The team has been in development since March and is almost ready to be used in hospitals. The girls received guidance from Harvard University. (Image credit: JALIL REZAYEE/EPA-EFE/SHUTTERSTOCK)


As the coronavirus continues to spread, access to ventilators to treat those affected remains a problem, especially outside of the US. In Afghanistan, a team of young girls took action and created their own low-cost ventilator when the virus began to spread. Now, the device is in its final stages and is nearly ready to be used in local hospitals.

The all-female Afghan Robotics Team, which has won international awards for its robots, began working on their low cost, open-source ventilator in March. Partially based on a design from MIT and with guidance from Harvard University, it took them four months to get it finalized. Unlike traditional ventilators, this one is easy to carry, can run on battery power for 10 hours, and only costs $700 to produce in comparison to the $20,000 price of most ventilators.


“We are delighted that we were able to take our first step in the field of medicine and to be able to serve the people in this area as well. All members of our team feel happy because, after months of hard work, we were able to achieve this result,” 18-year-old high school student Somaya Faruqi told Reuters.

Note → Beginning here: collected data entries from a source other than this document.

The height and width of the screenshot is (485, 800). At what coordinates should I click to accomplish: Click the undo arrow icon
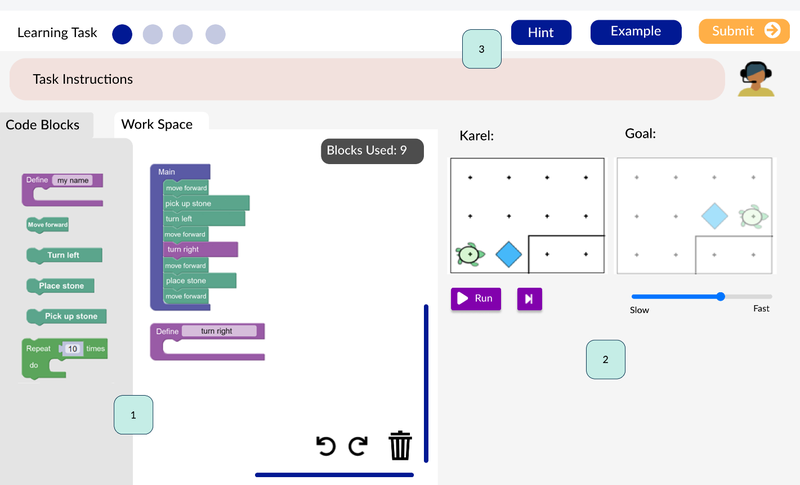pyautogui.click(x=326, y=446)
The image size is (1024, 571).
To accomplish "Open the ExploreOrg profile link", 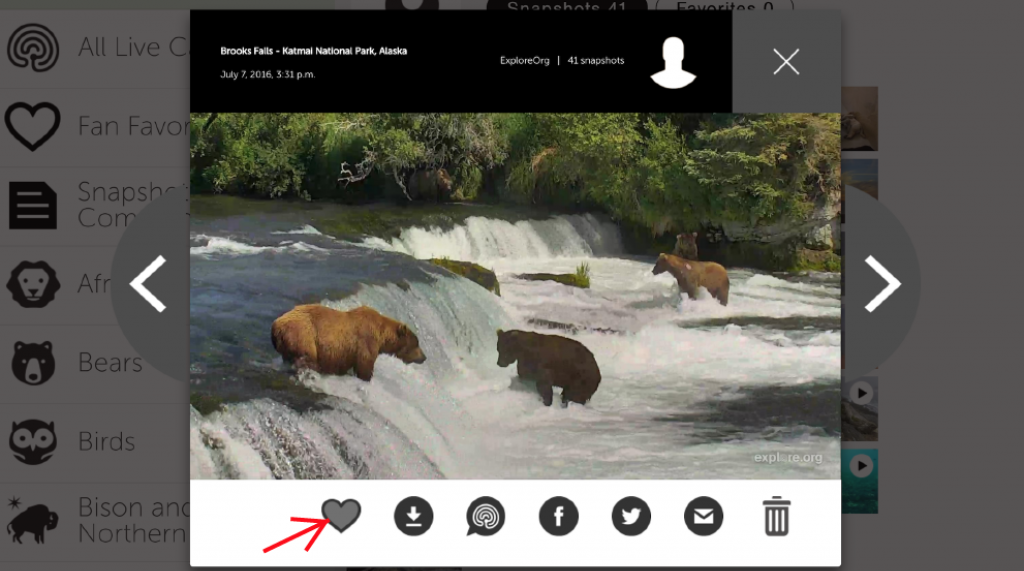I will (524, 61).
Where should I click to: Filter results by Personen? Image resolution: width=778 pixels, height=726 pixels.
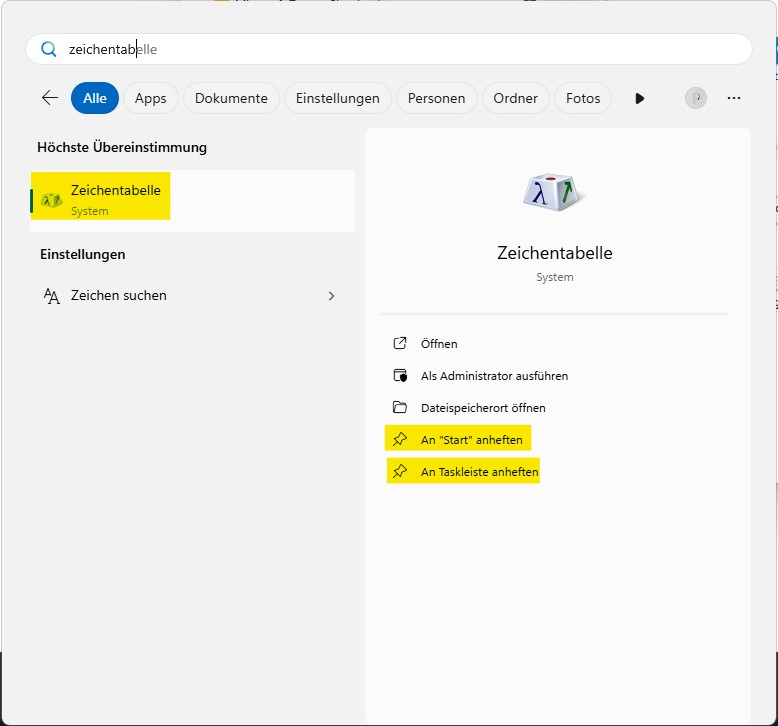(x=436, y=98)
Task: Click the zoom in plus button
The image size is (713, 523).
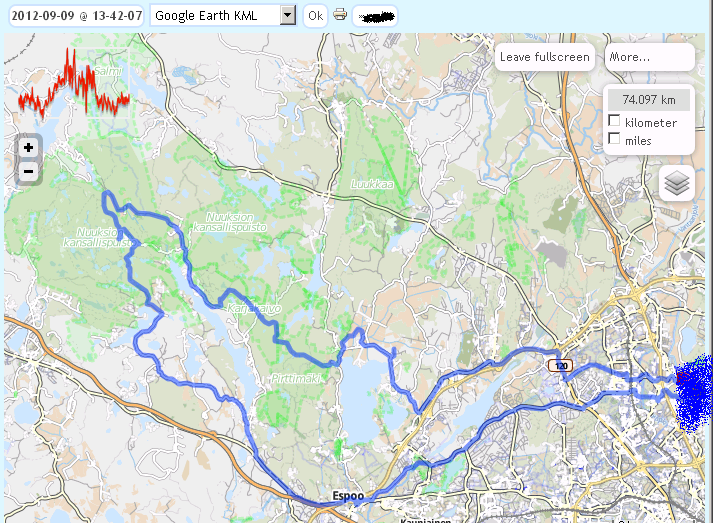Action: point(28,147)
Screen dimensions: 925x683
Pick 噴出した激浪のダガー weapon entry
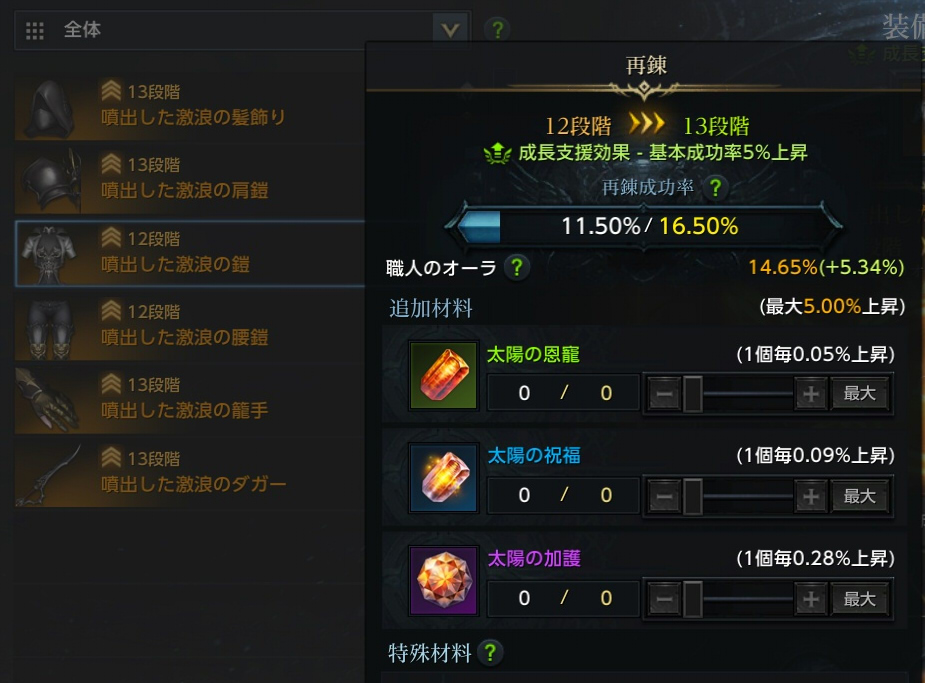190,474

The ventilator still needs to go through a final round of testing from health authorities before it can be used, but officials are looking forward to the device since the country only has 800 ventilators to treat rapidly growing coronavirus cases. So far, Afghanistan has recorded 35,500 COVID-19 cases and 1,181 deaths, though experts believe the true count is much higher due to low testing rates.


According to Health Ministry spokesman Akmal Samsor, when the ventilators are approved, they will be sent to Afghan hospitals, and the design will be shared with the World Health Organization.


“We appreciate the initiative and creativity in Afghanistan’s health sector...after they are approved, we will use these ventilators, and we are determined to contract with companies so we can also export them,” he said.


In 2017, the Afghan Girls Robotics Team was awarded silver medals for their achievements in creating a machine that sorted dirty water from clean water. They also won the Entrepreneur Challenge at the International Robotex competition in Estonia. Though they were victorious, they struggled with securing visas for the First Global Challenge robotics competition in Washington, only to be denied for no stated reason. The US Department of State reversed the decision after public outcry.